Below roughly 12 mm in steel, an ER chuck with a Class 2 collet drills with 3-7x less runout than any drill chuck and converts to through-coolant with a sealed collet. Above 12-16 mm, in interrupted cuts, or without collet torque discipline, an integrated drill chuck holder's self-tightening grip is the safer default.
Can you hold a drill bit in an ER collet on a CNC?
Yes — for straight-shank drills up to roughly 12-16 mm in steel, an ER collet is typically the more accurate holding, with 0.015-0.020 mm TIR versus 0.05-0.15 mm for drill chucks. Torque the nut to the maker's specification; friction is the only thing resisting cutting torque.
Why does a drill spin or slip in an ER collet?
The grip is friction-only, so slip starts when cutting torque exceeds clamping force times friction radius. An under-torqued nut is the most common cause — an ER32 needs 100+ Nm to reach its typical ~10-15 kN rated clamping force. Scored shanks and shallow peck-cycle depths are the telltale symptoms.

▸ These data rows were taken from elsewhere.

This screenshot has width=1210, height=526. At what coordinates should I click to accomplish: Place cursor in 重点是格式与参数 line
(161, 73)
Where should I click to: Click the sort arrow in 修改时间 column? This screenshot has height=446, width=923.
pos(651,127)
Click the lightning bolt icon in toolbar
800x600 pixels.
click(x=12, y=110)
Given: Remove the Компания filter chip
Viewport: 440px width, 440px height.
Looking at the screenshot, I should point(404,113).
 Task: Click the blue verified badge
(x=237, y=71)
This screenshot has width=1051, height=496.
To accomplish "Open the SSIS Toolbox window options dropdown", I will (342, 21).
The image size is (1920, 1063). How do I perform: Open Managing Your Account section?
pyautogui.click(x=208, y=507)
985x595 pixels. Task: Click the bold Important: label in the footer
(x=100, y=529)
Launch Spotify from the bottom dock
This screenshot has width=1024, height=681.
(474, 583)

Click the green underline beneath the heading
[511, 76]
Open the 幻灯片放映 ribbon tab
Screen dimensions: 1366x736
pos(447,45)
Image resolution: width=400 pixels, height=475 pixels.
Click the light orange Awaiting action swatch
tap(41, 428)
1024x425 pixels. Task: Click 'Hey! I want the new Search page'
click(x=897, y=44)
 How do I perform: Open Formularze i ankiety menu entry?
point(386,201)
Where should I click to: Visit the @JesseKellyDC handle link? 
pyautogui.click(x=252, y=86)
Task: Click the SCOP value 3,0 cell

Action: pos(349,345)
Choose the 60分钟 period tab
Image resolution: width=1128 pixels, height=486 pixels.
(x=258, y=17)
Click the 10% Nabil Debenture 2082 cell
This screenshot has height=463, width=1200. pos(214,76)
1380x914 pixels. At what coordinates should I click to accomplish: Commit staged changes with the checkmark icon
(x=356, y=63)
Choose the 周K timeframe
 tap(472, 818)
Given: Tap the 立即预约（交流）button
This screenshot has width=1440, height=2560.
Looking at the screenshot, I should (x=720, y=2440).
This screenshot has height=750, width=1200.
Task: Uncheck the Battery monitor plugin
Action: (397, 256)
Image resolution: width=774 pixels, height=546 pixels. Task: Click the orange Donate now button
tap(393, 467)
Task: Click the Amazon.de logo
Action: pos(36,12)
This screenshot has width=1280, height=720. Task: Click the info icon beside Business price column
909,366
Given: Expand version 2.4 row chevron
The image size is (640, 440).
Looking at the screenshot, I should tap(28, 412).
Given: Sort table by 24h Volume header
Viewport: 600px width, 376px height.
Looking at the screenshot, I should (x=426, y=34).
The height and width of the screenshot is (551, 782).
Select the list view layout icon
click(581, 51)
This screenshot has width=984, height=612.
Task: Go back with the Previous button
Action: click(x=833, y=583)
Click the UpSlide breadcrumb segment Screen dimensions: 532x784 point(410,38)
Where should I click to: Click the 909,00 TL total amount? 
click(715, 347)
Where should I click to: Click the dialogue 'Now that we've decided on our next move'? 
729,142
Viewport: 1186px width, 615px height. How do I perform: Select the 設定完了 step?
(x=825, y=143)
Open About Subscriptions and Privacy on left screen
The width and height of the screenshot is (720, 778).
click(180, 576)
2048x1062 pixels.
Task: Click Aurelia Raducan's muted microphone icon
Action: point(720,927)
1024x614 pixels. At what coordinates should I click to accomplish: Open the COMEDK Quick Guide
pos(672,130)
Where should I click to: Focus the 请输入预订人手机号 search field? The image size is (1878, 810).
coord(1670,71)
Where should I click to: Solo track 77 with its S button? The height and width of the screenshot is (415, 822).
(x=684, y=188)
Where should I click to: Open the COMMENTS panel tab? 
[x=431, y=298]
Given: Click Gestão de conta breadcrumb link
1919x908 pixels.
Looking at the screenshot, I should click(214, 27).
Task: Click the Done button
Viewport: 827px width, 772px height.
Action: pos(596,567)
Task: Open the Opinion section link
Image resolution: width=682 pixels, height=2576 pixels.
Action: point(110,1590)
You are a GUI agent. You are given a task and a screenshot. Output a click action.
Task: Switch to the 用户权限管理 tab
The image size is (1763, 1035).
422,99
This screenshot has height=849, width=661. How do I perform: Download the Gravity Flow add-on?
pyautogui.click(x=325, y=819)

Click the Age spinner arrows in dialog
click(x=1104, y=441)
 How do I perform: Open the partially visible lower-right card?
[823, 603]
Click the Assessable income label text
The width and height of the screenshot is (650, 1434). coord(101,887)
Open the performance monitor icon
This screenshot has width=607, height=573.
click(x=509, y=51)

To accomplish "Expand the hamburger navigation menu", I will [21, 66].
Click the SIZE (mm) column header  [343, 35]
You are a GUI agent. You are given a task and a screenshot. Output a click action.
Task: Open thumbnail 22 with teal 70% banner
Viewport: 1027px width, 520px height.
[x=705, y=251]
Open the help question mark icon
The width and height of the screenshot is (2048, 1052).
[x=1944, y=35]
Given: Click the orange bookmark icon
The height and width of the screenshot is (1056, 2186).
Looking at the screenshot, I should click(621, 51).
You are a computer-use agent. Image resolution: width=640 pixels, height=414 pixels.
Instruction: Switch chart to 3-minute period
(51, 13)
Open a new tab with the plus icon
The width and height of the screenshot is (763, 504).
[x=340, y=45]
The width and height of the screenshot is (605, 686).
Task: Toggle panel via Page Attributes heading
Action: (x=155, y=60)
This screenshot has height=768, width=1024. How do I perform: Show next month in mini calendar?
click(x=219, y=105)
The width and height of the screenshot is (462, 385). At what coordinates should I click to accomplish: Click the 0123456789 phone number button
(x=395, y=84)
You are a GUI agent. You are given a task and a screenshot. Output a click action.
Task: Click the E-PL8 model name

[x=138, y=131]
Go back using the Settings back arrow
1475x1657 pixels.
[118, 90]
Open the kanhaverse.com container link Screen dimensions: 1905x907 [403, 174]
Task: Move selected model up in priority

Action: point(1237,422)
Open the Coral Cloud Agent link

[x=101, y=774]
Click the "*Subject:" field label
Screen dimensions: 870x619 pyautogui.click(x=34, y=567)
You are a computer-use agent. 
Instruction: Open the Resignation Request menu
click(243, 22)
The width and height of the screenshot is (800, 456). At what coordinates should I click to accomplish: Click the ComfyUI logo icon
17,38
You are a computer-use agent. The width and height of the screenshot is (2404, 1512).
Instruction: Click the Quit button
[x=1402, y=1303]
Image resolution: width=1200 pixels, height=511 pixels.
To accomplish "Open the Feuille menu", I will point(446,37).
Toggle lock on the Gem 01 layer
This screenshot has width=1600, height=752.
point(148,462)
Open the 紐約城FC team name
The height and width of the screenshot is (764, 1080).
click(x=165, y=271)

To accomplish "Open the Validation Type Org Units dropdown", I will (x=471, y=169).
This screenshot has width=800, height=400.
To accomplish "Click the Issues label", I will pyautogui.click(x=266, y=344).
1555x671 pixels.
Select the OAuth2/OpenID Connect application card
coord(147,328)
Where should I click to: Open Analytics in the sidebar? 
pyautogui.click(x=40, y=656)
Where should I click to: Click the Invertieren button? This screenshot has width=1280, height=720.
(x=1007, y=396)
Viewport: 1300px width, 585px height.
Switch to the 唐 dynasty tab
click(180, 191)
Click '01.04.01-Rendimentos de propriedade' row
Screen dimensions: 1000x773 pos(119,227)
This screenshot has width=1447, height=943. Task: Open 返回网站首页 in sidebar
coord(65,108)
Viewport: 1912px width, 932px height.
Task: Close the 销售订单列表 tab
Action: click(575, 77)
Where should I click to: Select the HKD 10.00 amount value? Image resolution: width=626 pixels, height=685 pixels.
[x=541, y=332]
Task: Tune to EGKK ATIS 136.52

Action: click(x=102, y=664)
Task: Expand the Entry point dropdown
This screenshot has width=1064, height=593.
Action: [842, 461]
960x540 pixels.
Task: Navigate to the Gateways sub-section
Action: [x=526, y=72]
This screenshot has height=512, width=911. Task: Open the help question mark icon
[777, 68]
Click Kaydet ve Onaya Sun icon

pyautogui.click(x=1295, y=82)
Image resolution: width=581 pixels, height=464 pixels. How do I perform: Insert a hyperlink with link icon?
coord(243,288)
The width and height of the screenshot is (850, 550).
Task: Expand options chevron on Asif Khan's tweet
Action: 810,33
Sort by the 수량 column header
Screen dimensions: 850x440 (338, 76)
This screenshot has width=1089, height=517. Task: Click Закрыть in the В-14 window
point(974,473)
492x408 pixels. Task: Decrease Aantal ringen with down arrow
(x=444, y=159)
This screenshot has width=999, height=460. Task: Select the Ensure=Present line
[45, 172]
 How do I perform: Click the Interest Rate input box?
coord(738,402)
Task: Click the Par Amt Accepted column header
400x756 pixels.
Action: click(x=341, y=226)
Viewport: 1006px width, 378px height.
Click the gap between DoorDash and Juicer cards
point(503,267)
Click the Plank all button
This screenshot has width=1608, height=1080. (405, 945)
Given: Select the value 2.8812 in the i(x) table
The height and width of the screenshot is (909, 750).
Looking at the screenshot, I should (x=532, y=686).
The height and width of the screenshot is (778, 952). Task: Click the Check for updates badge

Are ER collets more accurate than drill chucks?
Yes, typically 3-7x. ISO 15488 Class 2 collets run ≤0.015-0.020 mm TIR while keyless chucks run 0.08-0.15 mm and integrated CNC chucks 0.05-0.06 mm. At 0.05 mm TIR a 10 mm drill drifts about ±0.025 mm at the tip, so the collet wins position-critical work.
Can ER collets run through-spindle coolant for drilling?
Only with sealed (coolant-tight) collets — standard slotted collets leak pressure through their slots. A sealed collet converts an ordinary ER chuck into a through-coolant drill holder, while many integrated drill chucks carry no high-pressure TSC rating at all. Verify the chuck rating before planning TSC drilling.